« Le fils de Maurice et Claudia Perret qui tenait le Café du pont – un restaurant qui lui a inspiré un livre de souvenirs – était du genre timide et, à son arrivée à Paris, il a fallu qu’un Brassens l’encourage pour qu’il se mette à écrire et à composer vraiment. En 1956, c’est une jeune fille déterminée, Françoise Marin (qui était née Sophie Makhno), un premier amour, qui le pousse à lui écrire des chansons. C’est accompagnée à la guitare par cet illustre inconnu qu’elle débute dans la chanson au cabaret « La Colombe » notamment, et on retrouve dans ce coffret ses interprétations de La Jeunesse, Quand la java tourne… Toute une époque. C’est le patron du lieu, un découvreur de talent, Michel Valette, qui le pousse à monter sur scène. Pierre Perret y remporte ses premiers succès et gagne un peu en confiance.
Un an plus tard, accompagnant Françoise Marin (future Françoise Lô) aux « Trois Baudets », célèbre cabaret de Jacques Canetti, Pierre Perret est repéré par Boris Vian et Émile Hebey, manager de Gilbert Bécaud et Charles Trenet. Par son entremise, l’artiste signe un contrat chez Barclay. C’est pour son premier 45 tours qu’il compose Moi, j’attends Adèle, qui ouvre Les Premières chansons de Pierret Perret 1957-1962 ou encore l’étonnant Moulin à café. C’est dans les bureaux de sa maison de disque que Pierre Perret raconte Simone Mazaltarim : il l’épousera en 1962 et la rebaptisera des années plus tard, Rebecca.
Si le style de Pierre Perret est déjà bien présent, son sens des ellipses, sa malice, dans les premières chansons comme Sex-appeal d’Émile – où l’on ressent l’influence d’un Brassens avec des vers du style « A ces dames, cell’s de charité/Qui vous réclament d’ la brutalité/ Et qui prennent l’air immaculé/ Pour qu’on égrène tout leur chapelet. » – Onésime ou encore La Chanson du malin, il ne remporte pas du premier coup les faveurs du public. Pire, une méchante pleurésie va le tenir éloigné du métier durant quelques mois. Deux ans à ronger son frein et à se refaire une santé en Haute Savoie pendant lesquels il s’en sort grâce à un Musicora exceptionnel organisé pour aider sa famille et payer les soins.

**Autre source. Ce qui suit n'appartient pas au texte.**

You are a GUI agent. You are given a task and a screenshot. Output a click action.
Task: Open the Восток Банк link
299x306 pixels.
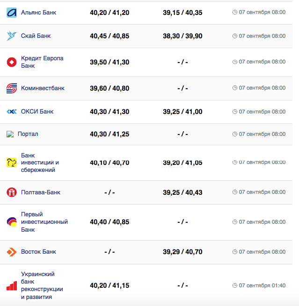coord(38,252)
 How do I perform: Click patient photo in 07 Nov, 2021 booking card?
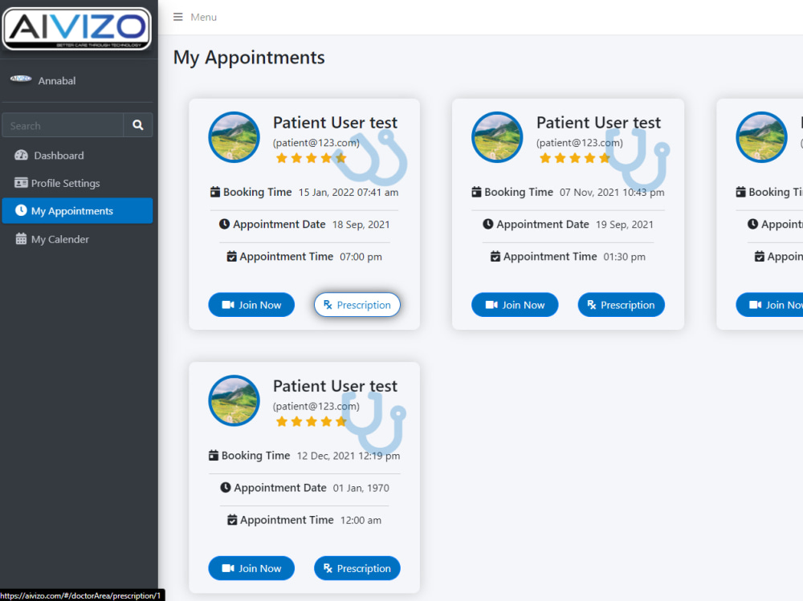click(x=497, y=137)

De retour sur le devant de la scène en 1959, ses nouvelles chansons ne cartonnent toujours pas et Pierre Perret travaille aussi pour d’autres comme en témoigne ce coffret où l’on retrouve un titre étonnant signé pour Gloria Lasso, Oh ! Quelle fête ou Toi tu causes, chanté par Colette Deréal. C’est en signant chez Vogue avec un nouvel impresario nommé Lucien Morisse, le fameux responsable de la programmation musicale de Europe 1, que Pierre Perret connaîtra ensuite son premier succès, inspiré par des scènes inspirées par le café paternel, Le Tord-Boyaux. Le succès ne se démentira alors pas.

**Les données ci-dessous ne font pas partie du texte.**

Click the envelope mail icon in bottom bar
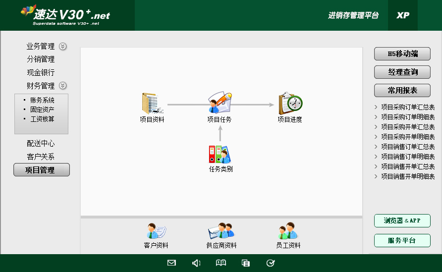442x272 pixels. click(171, 263)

Il est donc réjouissant de replonger dans les débuts du chanteur avec des titres oubliés comme Don Quichotte et Sancho Pança, deux voyageurs qui « aux douaniers ne montraient pas leur passeport« , sorti en 1960 dans un album chez Barclay et dont, pour la petite histoire, le dessin au recto de la pochette était l’œuvre d’un autre gai luron, un certain Siné. On pourra aussi retrouve avec la voix de la présentatrice de l’époque une version en public à la salle Pleyel de Moi, j’attends Adèle. Et une version musette de Robert Trabucco. Quelques vraies raretés. »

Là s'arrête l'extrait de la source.